Wednesday, December 16, 2009

 

Right Ways and Wrong Ways


As Glenn Branch kindly pointed out in a comment a few days ago but that I'm only getting around to now, Brian Leiter has expanded on his criticism of Thomas Nagel's decision to lend his prestige to the public relations hacks at the Discoveryless Institute:

I can sum up my actual position in two propositions:

(1) It was extremely irresponsible--a product of some mix of ignorance, arrogance, and laziness--to endorse and thus give crediblity to an incompetent and misleading book, something no one informed about the issues would have done (that was the point of most of the links in my original posting).

(2) Nagel's irresponsibility on this score is especially reprehensible in a context in which his fame, and the credibility he has tried to confer on a snakeoil salesmen, will obviously be used for pernicious ends, in this case, undermining the biology curriculum in the public schools, which is the raison d'etre of the Discovery [sic] Institute and its conmen.

The much harder cases, on which I took no position, would be those in which something like (1) doesn't hold, that is, where philosophers are staking out and arguing for defensible positions on the merits, but doing so might have deleterious consequences for others. (The issue arises more often in science, and what the right answer is is tricky--see, e.g., Philip Kitcher's paper on "The Ends of the Sciences" in The Future for Philosophy volume I edited [OUP, 2004] for a useful discussion.) In general, considerations pertaining to the values of academic and intellectual freedom should counsel in favor of a wide latitude for subjects and methods of scholarly investigation. As I noted in the earlier item, commenting on Nagel's letter:

No one objects to challenging the explanatory completeness of physics, or to asking whether physicalists can explain consciousness, or whether naturalism is the correct meta-philosophy (lots of philosophers, as we recently learned, reject it, yet you can count on one hand the 'target' faculty who would pal around with the ID conmen at the Discovery [sic] Institute). What people are objecting to is lending credibility to individuals and groups whose goal it is to undermine the integrity of biology education for children.

But the latter is all Nagel has accomplished by irresponsibly endorsing bad work by an intellectually dishonest person.

There have already been a spate of Intelligent Design creationists taking advantage of Nagel for propaganda purposes, of which David Kinghoffer is only the latest. To see the pernicious effect of such PR tactics, one need only cast one's mind back as far as early 2009 and the use that was made of New Scientist's "Was Darwin Wrong" cover by the anti-science forces on the Texas State Board of Education to water down the science curriculum there.
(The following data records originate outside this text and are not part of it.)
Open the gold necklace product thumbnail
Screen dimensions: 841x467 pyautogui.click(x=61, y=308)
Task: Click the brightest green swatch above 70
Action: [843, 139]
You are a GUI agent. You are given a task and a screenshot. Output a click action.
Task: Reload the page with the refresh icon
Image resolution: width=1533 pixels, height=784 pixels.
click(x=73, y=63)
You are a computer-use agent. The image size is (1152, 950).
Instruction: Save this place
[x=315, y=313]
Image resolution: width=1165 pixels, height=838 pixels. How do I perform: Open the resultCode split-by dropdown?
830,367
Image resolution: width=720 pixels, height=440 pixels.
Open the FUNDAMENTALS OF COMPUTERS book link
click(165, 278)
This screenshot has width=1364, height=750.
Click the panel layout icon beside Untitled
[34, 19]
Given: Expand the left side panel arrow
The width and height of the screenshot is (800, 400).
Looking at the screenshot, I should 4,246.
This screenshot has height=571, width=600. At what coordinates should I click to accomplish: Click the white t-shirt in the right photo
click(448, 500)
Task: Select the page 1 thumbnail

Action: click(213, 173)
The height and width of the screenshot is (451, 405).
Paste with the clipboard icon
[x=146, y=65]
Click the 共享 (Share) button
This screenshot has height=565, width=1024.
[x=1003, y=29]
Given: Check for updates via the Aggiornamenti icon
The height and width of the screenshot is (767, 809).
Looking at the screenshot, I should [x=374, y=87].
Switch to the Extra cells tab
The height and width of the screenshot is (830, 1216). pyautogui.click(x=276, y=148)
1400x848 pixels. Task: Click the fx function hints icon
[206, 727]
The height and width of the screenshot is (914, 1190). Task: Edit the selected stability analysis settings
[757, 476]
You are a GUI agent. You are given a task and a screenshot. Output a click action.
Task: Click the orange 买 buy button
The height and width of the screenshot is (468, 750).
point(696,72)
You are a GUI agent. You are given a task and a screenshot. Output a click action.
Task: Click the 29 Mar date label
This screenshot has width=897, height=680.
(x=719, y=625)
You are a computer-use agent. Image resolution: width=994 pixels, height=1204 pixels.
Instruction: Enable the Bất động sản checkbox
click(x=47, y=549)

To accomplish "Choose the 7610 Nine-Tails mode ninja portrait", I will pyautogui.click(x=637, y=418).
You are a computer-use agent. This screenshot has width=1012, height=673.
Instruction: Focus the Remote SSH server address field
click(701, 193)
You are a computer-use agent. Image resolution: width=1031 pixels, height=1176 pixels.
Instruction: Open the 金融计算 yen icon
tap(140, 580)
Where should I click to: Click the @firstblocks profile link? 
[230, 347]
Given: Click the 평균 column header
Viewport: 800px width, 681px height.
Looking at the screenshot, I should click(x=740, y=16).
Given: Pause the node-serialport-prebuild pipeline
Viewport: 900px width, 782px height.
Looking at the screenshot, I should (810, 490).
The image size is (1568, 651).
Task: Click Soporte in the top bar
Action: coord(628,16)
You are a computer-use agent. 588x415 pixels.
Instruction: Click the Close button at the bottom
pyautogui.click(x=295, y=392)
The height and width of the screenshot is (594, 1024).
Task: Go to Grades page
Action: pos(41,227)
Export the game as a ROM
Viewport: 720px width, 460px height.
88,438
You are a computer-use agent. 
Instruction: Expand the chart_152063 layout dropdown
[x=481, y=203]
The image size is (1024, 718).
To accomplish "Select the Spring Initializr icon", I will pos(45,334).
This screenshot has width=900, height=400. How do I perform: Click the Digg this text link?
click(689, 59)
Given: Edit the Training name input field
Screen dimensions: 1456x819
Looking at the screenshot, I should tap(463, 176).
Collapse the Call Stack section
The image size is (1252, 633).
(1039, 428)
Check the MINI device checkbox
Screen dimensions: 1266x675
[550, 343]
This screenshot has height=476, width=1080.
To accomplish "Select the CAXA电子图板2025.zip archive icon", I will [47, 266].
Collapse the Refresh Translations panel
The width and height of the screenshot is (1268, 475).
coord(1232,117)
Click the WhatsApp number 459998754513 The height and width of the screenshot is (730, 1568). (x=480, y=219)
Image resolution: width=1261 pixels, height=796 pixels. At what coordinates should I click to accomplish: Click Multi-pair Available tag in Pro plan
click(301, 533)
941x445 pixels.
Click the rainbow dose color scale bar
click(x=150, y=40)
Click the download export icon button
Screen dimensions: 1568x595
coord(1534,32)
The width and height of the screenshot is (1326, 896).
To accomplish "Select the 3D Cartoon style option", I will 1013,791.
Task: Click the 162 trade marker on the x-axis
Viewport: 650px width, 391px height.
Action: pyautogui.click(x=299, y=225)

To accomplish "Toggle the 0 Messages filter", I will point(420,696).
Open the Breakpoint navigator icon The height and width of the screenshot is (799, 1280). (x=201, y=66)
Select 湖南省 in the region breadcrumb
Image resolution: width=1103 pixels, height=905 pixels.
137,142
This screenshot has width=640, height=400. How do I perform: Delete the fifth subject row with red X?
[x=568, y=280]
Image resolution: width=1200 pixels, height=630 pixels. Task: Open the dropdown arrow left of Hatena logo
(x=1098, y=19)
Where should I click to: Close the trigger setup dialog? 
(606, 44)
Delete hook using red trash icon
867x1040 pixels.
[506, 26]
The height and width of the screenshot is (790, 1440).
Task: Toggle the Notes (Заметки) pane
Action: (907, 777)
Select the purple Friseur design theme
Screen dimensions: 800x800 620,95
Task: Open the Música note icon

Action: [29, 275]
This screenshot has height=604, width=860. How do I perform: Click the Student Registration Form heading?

Of course there can be serious academic discussion of thorny problems. And serious scholars should be able to defend unconventional and even unpopular positions with no more harm to their reputations than what they garner from the quality, or lack thereof, of their arguments. But if you want to, say, dispute common wisdom on the roots of the Holocaust, you don't do that by taking to the popular press to issue an endorsement of a deceptive book by some Holocaust denier.